Então, decidimos voltar até o hotel, pensando que talvez ele já pudesse estar lá. O hotel não tinha recepção, mas era possível chegar no corredor dos quartos sem chave. Quando chegamos quase na frente da porta do nosso quarto, encontramos um cara deitado no chão. O cara parecia ser um lutador de muay thai pelas roupas que estava vestindo.
Ele perguntou se a gente também teve problemas com a chave e a gente respondeu que sim. E a história dele era igualzinha a nossa – os amigos estavam com a chave e ele se perdeu dos amigos.
Eu falei para ele que ía tentar entrar pela sacada. Dei a volta e tentei escalar a sacada. Nem era tão perigoso, mas eu poderia me machucar se caísse. Aí ele começou a gritar e disse que ía me ajudar. O cara era bem forte, então ele me colocou no colo e me ajudou a escalar.
Quando eu cheguei na sacada, tentei abrir de um lado e estava trancada. Tentei abrir do outro e não acreditei quando vi que estava aberta. Acho que como não tínhamos aberto a sacada antes, nem percebemos que ela já estava aberta. Fiz um sinal para a C. e para o cara e disse que estava aberta. Eles também entraram pela sacada. O carinha do muay thai foi se despedindo, até que a C. disse que ele podia dormir na cama do M.
Não estava muito confortável com a situação de ter um estranho dormindo do nosso lado, mas estava tão brava com o M. e seu sumiço com a chave que concordei (eu sou uma pessoa do bem, mas quando alguém me provoca, sai de baixo).
A C. deitou e desmaiou. O cara deitou na cama do M. Ele estava muito bêbado, mas ainda tentou puxar um papo. Minha cama era a do meio e eu estava meio tensa com a situação do desconhecido dormindo do nosso lado. Não consegui dormir.
Quando amanheceu, o M. chegou. Ele levou um susto quando viu que nós estávamos dentro do quarto e ficou ainda mais assustado, quando viu um cara dormindo na cama dele. Acho que a C. nem acordou quando ele entrou, mas eu continuei fingindo que estava dormindo. Escutei ele tentando convencer o cara a ir embora, mas o inglês dele não era muito bom e o inglês do muay thai era bem difícil de entender mesmo, porque ele era do norte da Inglaterra. Nisso, o M. me acordou e falou que eu tinha que resolver a situação.
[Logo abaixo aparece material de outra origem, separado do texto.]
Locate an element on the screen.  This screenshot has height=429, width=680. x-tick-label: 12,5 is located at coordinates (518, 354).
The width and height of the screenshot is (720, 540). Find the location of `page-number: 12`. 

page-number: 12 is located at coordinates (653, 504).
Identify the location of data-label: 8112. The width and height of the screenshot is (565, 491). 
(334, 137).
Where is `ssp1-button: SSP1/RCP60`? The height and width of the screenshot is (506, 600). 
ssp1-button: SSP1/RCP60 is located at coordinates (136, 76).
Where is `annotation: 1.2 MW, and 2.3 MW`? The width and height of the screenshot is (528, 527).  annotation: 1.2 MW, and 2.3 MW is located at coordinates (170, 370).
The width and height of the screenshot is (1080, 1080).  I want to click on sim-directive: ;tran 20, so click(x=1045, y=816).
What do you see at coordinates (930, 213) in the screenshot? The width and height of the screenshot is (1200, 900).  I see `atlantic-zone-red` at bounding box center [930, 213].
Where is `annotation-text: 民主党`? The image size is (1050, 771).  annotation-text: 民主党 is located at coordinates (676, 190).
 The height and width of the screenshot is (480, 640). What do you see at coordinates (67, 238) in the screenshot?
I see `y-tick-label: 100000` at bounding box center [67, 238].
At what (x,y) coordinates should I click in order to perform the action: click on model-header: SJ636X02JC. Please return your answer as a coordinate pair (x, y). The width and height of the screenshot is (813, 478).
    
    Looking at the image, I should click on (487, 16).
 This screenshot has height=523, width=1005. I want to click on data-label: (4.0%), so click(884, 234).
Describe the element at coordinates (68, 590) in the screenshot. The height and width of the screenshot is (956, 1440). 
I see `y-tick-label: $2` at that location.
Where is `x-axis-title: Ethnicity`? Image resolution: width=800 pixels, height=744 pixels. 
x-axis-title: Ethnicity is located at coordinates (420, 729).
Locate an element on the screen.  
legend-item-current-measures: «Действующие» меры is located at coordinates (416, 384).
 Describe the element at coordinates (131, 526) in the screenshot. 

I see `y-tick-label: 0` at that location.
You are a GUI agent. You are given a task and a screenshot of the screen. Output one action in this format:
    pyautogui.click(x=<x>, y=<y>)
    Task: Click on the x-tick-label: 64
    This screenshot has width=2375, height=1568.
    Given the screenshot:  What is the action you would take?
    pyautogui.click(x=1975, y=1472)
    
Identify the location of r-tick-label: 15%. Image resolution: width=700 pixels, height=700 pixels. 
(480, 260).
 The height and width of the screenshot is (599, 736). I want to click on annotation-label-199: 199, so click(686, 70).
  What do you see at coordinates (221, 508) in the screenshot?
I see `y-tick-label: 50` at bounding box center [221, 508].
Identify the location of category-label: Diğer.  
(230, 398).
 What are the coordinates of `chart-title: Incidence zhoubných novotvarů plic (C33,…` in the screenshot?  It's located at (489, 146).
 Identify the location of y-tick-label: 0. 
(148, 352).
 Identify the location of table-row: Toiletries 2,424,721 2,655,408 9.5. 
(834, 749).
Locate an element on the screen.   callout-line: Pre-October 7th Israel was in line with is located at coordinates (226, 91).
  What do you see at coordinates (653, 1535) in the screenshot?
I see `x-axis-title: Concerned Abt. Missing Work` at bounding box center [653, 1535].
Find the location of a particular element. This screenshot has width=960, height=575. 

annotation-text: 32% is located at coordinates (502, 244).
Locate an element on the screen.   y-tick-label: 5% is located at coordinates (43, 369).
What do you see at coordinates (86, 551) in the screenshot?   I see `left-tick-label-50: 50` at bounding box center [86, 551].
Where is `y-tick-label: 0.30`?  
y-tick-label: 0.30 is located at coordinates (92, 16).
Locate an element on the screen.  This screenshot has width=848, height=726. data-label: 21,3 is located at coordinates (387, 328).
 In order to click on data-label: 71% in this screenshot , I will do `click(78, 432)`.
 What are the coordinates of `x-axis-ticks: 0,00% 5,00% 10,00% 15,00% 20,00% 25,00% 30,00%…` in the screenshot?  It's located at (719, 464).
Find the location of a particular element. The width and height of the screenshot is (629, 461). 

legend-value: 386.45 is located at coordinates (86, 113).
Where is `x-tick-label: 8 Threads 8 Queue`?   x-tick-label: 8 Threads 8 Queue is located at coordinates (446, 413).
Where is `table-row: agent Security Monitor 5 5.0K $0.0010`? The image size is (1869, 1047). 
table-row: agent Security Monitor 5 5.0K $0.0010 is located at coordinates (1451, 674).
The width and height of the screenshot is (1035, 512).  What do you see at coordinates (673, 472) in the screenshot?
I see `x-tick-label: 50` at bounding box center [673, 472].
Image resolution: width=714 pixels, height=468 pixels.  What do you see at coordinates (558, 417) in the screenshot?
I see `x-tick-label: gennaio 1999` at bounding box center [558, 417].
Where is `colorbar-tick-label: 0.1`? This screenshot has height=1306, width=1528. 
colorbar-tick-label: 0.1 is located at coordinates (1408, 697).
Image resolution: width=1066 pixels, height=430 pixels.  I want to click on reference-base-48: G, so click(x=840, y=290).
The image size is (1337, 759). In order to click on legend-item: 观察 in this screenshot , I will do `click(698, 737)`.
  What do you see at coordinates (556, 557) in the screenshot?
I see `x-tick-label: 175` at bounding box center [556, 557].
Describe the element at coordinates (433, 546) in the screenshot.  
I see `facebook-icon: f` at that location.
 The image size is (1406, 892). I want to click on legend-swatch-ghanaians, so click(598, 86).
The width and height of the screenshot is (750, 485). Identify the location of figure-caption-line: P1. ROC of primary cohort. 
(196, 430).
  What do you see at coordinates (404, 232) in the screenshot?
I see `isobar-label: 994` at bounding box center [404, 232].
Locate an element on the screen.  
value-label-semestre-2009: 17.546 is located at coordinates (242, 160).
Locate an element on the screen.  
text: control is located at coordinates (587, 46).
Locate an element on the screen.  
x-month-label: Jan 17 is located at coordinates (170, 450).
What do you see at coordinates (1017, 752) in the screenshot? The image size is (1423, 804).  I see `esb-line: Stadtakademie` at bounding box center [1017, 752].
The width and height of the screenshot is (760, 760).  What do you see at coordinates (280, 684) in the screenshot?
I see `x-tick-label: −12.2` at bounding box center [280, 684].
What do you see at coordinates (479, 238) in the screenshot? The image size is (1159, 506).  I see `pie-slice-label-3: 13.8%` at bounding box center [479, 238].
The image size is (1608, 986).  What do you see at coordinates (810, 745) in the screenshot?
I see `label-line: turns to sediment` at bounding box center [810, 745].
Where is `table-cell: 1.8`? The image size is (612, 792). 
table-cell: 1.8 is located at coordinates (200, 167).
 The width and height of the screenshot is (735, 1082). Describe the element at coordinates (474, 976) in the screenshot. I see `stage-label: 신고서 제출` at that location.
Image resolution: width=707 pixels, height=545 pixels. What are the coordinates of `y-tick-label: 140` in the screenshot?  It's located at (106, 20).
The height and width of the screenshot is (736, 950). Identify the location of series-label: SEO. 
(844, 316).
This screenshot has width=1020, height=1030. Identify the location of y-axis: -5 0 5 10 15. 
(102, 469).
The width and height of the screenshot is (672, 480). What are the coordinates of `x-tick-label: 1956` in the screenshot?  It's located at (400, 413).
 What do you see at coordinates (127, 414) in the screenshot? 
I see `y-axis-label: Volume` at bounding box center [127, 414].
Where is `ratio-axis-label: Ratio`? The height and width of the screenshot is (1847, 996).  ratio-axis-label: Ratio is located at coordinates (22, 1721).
Falei que não iria resolver nada e que o problema era dele e que aquela situação só estava acontecendo, porque ele tinha sumido com a chave. Começamos um leve barraco, até que finalmente eu convenci o cara a ir embora. Voltamos a dormir.
Desnecessário comentar que o dia seguinte foi tenso, mas pelo menos faltava só mais 1 dia para a gente sair do hotel.
Lições desse episódio:
– Conhecer pessoas pela internet pode ser perigoso.
– Nunca deixe a chave do quarto do hotel sob a responsabilidade de outra pessoa.
– Não deixe um estranho dormir no seu quarto de hotel só porque ele te ajudou a escalar a sacada.
– Não é porque uma pessoa está vestindo um uniforme de muay thai que ele é de fato lutador. O inglês estava usando o uniforme como fantasia para o réveillon. Se os brasileiros tem o costume de se vestir de branco, aparentemente existem pessoas que tem o costume de se fantasiar durante a virada de ano.